TEXT PASSAGE.
Senior appreciation: He lost one season to heart surgery, another to the pandemic
The idea is simple, and full disclosure it’s stolen from ESPN’s Scott Van Pelt.
With winter sports cut short and spring sports canceled across the country due to the COVID-19 pandemic, thousands and perhaps millions of dreams slammed shut. We cannot bring that back. Can’t make up for the championships never won, or the lessons never learned, or the memories that won’t be made.
But we can honor the coaches and athletes involved. We can tell their stories, share their perspectives and appreciate their journeys.
First up in what we hope will be a weekly series running through what would’ve been high school graduation time is Cobe Green. And perhaps it’s fitting that between the time we first reached out for this story and you reading this now, ESPN highlighted Green and his Lawrence Bishop Seabury basketball teammates on Van Pelt’s show.

SOURCE DATA.
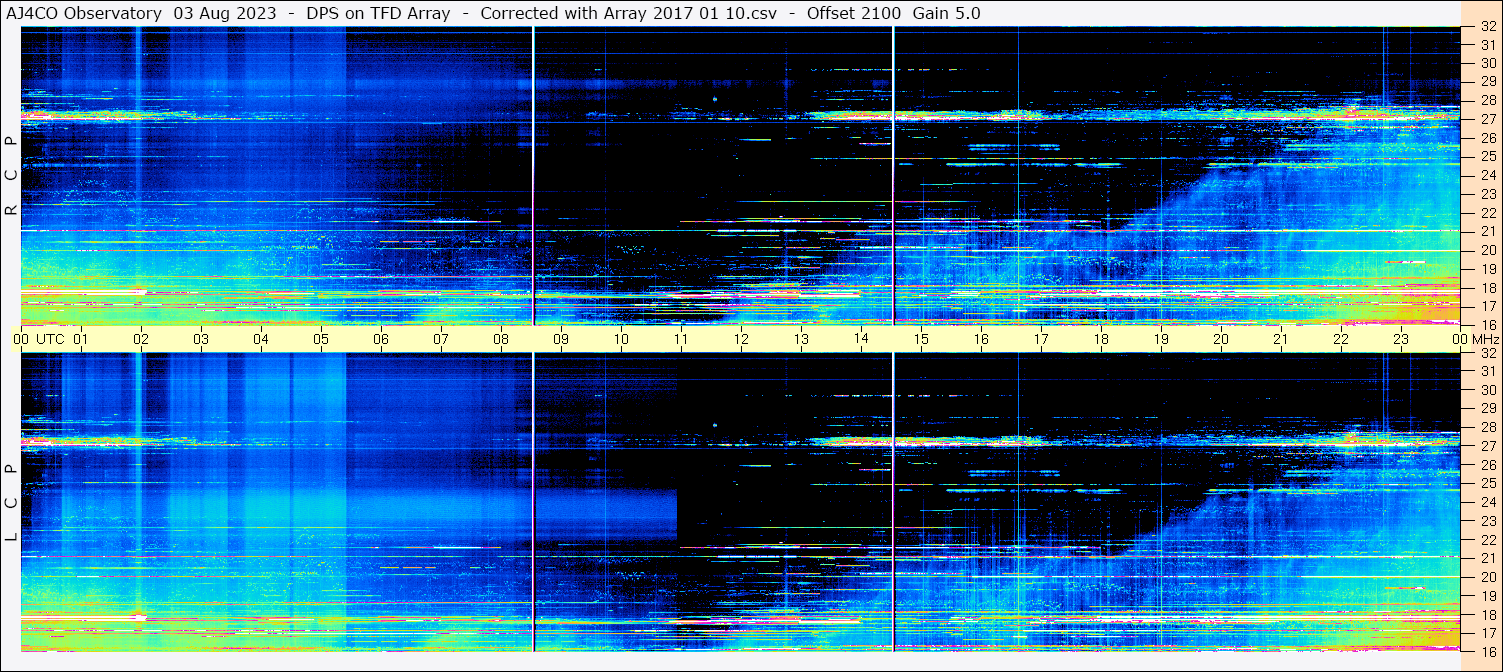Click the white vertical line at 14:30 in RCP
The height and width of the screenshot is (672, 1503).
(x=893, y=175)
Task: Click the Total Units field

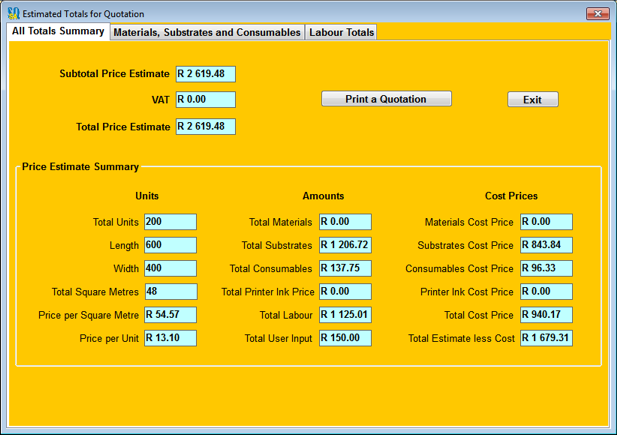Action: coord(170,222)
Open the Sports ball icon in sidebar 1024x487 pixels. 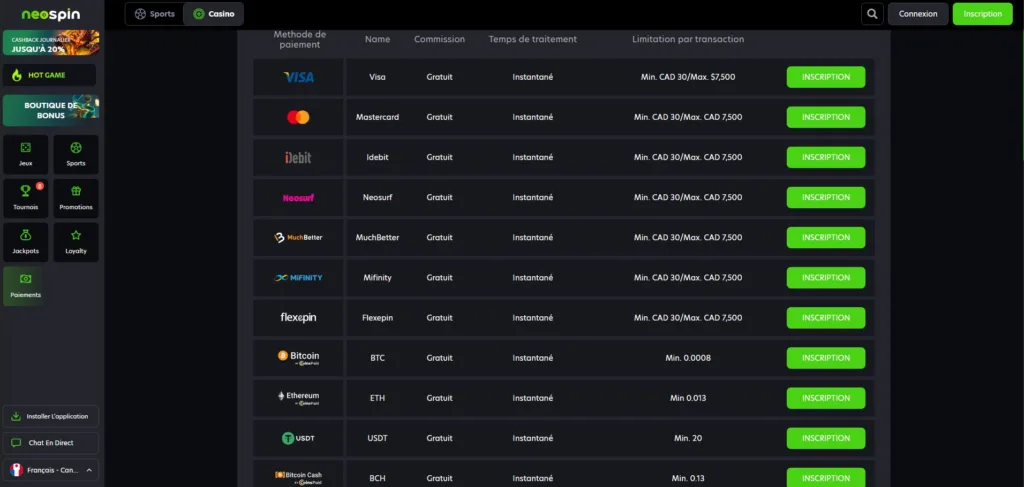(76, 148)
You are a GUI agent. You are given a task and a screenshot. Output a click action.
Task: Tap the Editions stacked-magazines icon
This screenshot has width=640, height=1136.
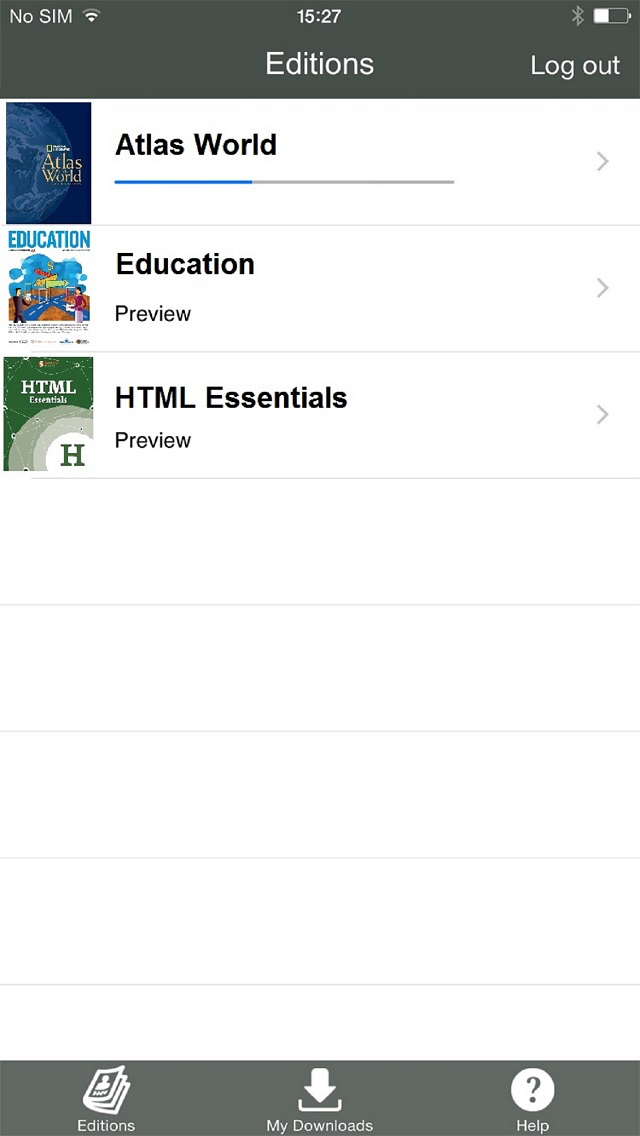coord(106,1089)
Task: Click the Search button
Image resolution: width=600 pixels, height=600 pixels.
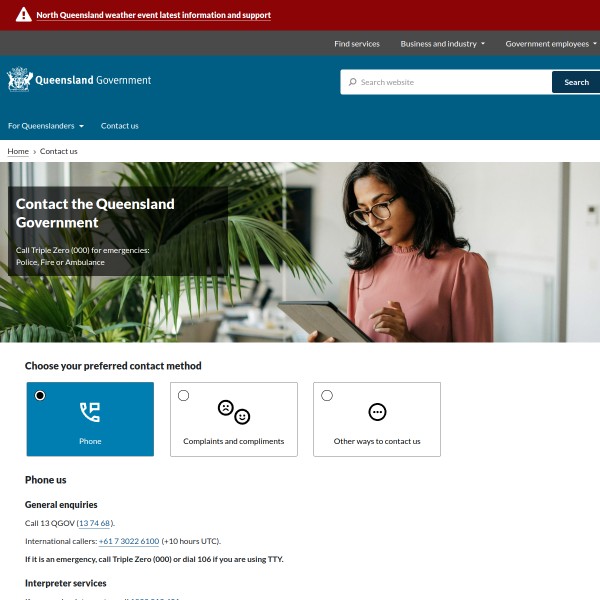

EXERCISE.
Reproduce the senior appreciation article about Cobe Green word for word, from its headline through its last sentence.

EXERCISE OUTPUT.
Senior appreciation: He lost one season to heart surgery, another to the pandemic
The idea is simple, and full disclosure it’s stolen from ESPN’s Scott Van Pelt.
With winter sports cut short and spring sports canceled across the country due to the COVID-19 pandemic, thousands and perhaps millions of dreams slammed shut. We cannot bring that back. Can’t make up for the championships never won, or the lessons never learned, or the memories that won’t be made.
But we can honor the coaches and athletes involved. We can tell their stories, share their perspectives and appreciate their journeys.
First up in what we hope will be a weekly series running through what would’ve been high school graduation time is Cobe Green. And perhaps it’s fitting that between the time we first reached out for this story and you reading this now, ESPN highlighted Green and his Lawrence Bishop Seabury basketball teammates on Van Pelt’s show.